Citi confirms Dublin expansion on the back of Brexit

US bank will ‘increase over time our footprint in other key EU cities including Amsterdam, Dublin, Luxembourg, Madrid and Paris’

Citigroup confirmed to staff on Thursday that it plans to extend its operations in Dublin, where it employs about 2,500 people
Citigroup confirmed to staff on Thursday that it plans to extend its operations in Dublin, where it employs about 2,500 people

US banking group Citigroup confirmed to staff on Thursday that it plans to extend its operations in Dublin, where it employs about 2,500 people, as the US banking giant prepares itself for the fallout from Brexit.

Jim Cowles, the group's top executive for the group's European, Middle East and Africa (EMEA), also confirmed in an internal e-mail that Frankfurt is set to become its EU trading hub, or base for its broker-dealer.

“We also expect to further enhance our capabilities in Private Banking, Treasury & Trade Solutions, Corporate & Investment Banking and Capital Markets by increasing over time our footprint in other key EU cities including Amsterdam, Dublin, Luxembourg, Madrid and Paris,” Mr Cowles said.

“It is not yet possible to assess the outcome or timing of the Brexit negotiations, but in certain circumstances we may need to create approximately 150 new roles located in the EU. In all cases, London will remain both our EMEA headquarters and an important global hub for Citi.”

READ MORE

Frankfurt is currently home to about 350 Citigroup employees.The German financial capital, where the European Central Bank and its banking supervision arm are based, has been selected by a number of international banks, including Morgan Stanley, Nomura and Standard Chartered as their EU base in recent weeks.

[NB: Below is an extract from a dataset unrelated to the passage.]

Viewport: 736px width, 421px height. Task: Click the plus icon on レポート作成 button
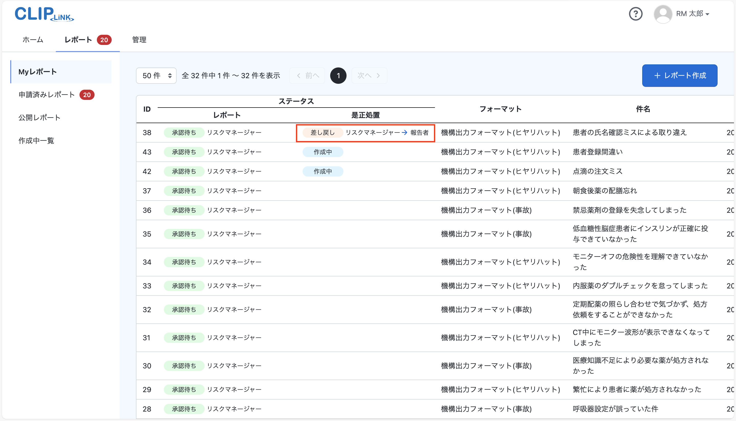(657, 75)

Meanwhile, the chief executive of Deutsche Bank, Europe’s largest investment bank, told employees on Thursday that it plans to book the “vast majority” of its Europe trades in Frankfurt in future.

“There’s an awful lot of detail to be ironed out and agreed, depending on what the trades and regulations turn out to be,” John Cryan, the company’s CEO, said in a video message to staff, according to a Bloomberg report. “We will try and minimise disruption for our clients and for our own people, but inevitably roles will need to be either moved or at least added in Frankfurt.”

A second round of divorce talks between the UK and EU concluded on Thursday, after four days, with little progress. However, financial institutions in the UK are having to move ahead with plans do deal with the prospect of the UK losing access to the single market under Brexit.

Banks, insurers and asset management firms were given a deadline of last Friday to file their contingency plans with the Bank of England.